Nevertheless, in Game 4 Magnus pushed hard with the black pieces in a bid to clinch the match without tiebreaks. 22…Nf4!, uncovering an attack on the queen on d2, was a fine blow.
Liem was in top form, however, and found the best response 23.exf4! exf4 24.h4! Qxh4 25.Nf5! Qg5 26.Nxh6+!.
Shortly afterwards he took a decision to trade down into a same-coloured bishops endgame, which looked dubious until he managed to hold it with barely any issues. The game ended on move 85.
That meant tiebreaks, and Magnus managed to regroup and win the first game with White, gaining an early positional edge and then never letting go.
When he later commented, “the blitz was really poor”, he was clearly only thinking of the 2nd game, where needing only a draw he completely lost control. He still had chances until the very end, but finally let the b-pawn run free and had to resign.
Magnus also picked White for Armageddon, and felt things were going his way when his opponent went for a line of the Open Ruy Lopez where Magnus got two minor pieces for a rook. Magnus felt it was easier for him to play in a fast game, but a lot turned on one tense moment.
Afterwards Magnus revealed it wasn’t that he was thinking about the exchange sacrifice but that he was trying to calculate 23…Nc5!, which is the best move in the position and one the computer says equalises for Black.
Instead Liem quickly went for 23…Bxf3!?, with Magnus commenting:
Then he just took on f3 immediately, which sort of shocked me. So that rattled me for a little bit, but it felt even after that the position is easier to play for me, and he couldn’t really change gears in time.

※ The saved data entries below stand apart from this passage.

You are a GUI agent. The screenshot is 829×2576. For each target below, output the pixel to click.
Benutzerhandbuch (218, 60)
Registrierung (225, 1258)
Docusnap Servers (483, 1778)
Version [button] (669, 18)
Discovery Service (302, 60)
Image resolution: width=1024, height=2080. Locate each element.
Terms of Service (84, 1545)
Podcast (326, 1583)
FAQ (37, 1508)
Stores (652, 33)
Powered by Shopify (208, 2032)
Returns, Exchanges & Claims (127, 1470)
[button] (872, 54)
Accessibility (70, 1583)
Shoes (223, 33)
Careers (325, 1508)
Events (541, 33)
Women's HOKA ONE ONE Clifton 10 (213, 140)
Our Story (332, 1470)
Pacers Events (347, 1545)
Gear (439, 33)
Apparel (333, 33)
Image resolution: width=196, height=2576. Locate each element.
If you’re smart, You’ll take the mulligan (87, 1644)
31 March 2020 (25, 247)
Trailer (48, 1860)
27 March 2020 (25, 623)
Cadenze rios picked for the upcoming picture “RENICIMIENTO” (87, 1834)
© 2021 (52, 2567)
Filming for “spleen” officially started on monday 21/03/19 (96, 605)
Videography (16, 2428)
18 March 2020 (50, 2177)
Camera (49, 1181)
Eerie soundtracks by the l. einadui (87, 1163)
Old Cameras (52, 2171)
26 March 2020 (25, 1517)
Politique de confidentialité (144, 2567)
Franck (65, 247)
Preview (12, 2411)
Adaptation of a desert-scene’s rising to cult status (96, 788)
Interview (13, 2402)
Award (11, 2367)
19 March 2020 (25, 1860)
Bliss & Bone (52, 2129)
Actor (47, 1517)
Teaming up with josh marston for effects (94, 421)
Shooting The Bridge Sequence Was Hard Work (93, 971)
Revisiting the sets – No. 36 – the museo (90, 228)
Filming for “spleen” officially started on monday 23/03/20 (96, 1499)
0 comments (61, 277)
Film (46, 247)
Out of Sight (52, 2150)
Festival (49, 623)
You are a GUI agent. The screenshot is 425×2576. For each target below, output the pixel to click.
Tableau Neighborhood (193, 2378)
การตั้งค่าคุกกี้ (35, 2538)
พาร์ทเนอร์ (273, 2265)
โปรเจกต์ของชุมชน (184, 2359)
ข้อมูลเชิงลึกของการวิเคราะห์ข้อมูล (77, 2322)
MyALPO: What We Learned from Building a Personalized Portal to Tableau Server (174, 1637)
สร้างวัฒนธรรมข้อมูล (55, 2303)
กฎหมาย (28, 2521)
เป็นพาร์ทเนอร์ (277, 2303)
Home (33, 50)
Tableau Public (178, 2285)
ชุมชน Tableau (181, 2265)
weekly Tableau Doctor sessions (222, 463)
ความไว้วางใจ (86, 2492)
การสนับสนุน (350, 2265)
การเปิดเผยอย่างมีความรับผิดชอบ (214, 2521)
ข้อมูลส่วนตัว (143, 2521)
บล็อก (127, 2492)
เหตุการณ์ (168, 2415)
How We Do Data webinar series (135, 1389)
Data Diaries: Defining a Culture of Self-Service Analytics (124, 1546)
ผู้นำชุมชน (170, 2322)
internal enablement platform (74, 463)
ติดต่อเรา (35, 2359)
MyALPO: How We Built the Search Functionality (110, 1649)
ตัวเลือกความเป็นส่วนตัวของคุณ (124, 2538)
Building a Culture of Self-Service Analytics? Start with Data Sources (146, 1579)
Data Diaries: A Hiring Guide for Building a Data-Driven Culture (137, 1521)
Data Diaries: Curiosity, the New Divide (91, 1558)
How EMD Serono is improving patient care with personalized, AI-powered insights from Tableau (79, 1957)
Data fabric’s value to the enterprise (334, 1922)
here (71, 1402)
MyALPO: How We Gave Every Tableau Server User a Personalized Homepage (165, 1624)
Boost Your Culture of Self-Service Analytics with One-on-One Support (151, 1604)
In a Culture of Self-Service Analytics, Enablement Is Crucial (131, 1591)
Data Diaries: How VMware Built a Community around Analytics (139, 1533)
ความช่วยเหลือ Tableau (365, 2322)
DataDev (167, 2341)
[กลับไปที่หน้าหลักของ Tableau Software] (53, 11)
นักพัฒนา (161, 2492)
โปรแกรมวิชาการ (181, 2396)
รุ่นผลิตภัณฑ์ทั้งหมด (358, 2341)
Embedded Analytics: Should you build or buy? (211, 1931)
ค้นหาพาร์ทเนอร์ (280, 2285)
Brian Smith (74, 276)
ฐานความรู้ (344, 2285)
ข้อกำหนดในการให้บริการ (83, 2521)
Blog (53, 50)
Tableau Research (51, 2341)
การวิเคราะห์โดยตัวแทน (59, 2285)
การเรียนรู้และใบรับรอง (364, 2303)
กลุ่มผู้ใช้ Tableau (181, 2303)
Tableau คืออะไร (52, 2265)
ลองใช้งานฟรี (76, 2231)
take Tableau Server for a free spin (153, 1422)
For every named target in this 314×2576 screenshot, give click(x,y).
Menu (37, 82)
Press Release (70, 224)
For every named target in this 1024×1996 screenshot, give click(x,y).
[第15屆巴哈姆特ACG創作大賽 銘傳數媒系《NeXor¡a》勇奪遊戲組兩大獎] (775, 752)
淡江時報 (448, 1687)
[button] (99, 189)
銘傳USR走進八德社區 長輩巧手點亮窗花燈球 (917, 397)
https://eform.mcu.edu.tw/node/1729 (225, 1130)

The final twist came when Magnus played 32.Rxa4!? (the computer much prefers 32.bxa4) and Le, instead of capturing the rook, went for the tactical 32…e3?
The point was that after 33.Bxe3! Rae8 Black is threatening checkmate, but it turns out simply 34.Bd2 is enough to parry all the threats, while Magnus quickly went for the even better 34.Rf4!, effectively winning the game on the spot. Six moves later and it was all over!
That means Magnus has dropped just one point and has a 4-point lead over Duda and a 5-point lead over Wesley So, the only players who can now catch him.
It’s not all over, however. Praggnanandhaa may not be able to challenge for 1st place himself, but if he wins the Round 6 match then it’s a big opportunity for Duda and So, who play each other.
Only a win in rapid chess is guaranteed to be enough for Magnus, since if he won in blitz and Duda won in rapid chess Duda would be three points behind — and able to close that gap, and get the better tiebreak, by beating Magnus in Sunday’s final round!
The games begin at 12 noon in San Francisco (15:00 ET, 21:00 CET, 01:30 IST).